Seltsam. Sollte man nicht gerade in der Art eher das vernehmen oder suchen, was den Sinn menschlichen Daseins überhaupt ausmacht - Individualität? Kairos? Individuelle Art der Antwort? Da ist es, das Wort: "Art". heißt Liebe nicht, mit der Art des anderen zurechtzukommen, aber eben sachlich (!) nicht abzuweichen? Das wird nun umgedreht? Weil eben - nur Sachlichkeit wehtut!? Sachlichkeit bewirkt? Sachlichkeit ... heiligt? Eben nicht die Virtualität freundlicher Nasenlöcher, während man das Messer in den Rücken des anderen stößt?
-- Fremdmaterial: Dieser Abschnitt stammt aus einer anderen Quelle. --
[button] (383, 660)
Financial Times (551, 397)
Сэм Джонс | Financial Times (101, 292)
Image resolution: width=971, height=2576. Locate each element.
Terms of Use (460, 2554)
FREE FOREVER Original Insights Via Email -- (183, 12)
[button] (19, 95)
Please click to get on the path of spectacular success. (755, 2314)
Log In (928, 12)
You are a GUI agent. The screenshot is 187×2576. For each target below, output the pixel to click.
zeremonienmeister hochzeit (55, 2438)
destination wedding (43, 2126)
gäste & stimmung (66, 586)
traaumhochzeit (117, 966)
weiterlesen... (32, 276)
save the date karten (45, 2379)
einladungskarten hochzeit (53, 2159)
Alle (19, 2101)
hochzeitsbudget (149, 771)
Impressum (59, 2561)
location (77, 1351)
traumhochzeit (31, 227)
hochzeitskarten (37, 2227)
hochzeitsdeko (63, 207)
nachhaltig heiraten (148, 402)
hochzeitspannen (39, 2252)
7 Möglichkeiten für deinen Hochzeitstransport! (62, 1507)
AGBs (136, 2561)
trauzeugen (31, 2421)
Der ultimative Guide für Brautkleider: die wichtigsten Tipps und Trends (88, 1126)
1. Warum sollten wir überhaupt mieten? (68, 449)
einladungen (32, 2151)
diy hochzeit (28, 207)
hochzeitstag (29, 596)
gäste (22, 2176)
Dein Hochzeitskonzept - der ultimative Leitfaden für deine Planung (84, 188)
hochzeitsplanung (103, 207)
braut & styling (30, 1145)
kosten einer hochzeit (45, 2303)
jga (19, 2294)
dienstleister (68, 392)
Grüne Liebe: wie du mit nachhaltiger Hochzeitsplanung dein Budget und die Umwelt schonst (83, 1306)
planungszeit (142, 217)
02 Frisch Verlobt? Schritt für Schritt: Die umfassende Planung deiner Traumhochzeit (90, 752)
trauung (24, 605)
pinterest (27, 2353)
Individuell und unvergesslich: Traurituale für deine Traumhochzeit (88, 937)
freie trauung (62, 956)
Tja, es ist eben nach wie vor vielen lieber, sich ihre Bestätigung mit jeder Zeile, die sie ins Netz stellen, gleich auch noch vatikanisch bestätigen zu lassen, wie lieb und kuschelweich-problemlos sie sind. Die sich ihre Heiligkeit per Zertifikat abholen. Da kann nichts schiefgehen. Denn so kann man vermeiden, was das Wesen des Lebens überhaupt ist, ja nur worin es sich wirklich äußert, wo es zu sich kommt: ohne Netz zu agieren, in eine ungewisse Zukunft hinein, in die "insecuritas", in der erst Glaube überhaupt relevant wird, weil er zum Akt, nicht zum Lippenbekenntnis wird. Braucht unsere zeit noch mehr Bekenntnisse? Erstickte sie nicht genau daran? Fehlt es nicht genau daran - an der Art? Dem Mut, auch gehaßt zu werden? Ist nicht der Haß jene Seite der Waage, auf deren anderen die Liebe steht? Ist Gleichgültigkeit der Nichtsichtbarkeit weil Problemlosigkeit - nach heutigen Kriterien! - also besser?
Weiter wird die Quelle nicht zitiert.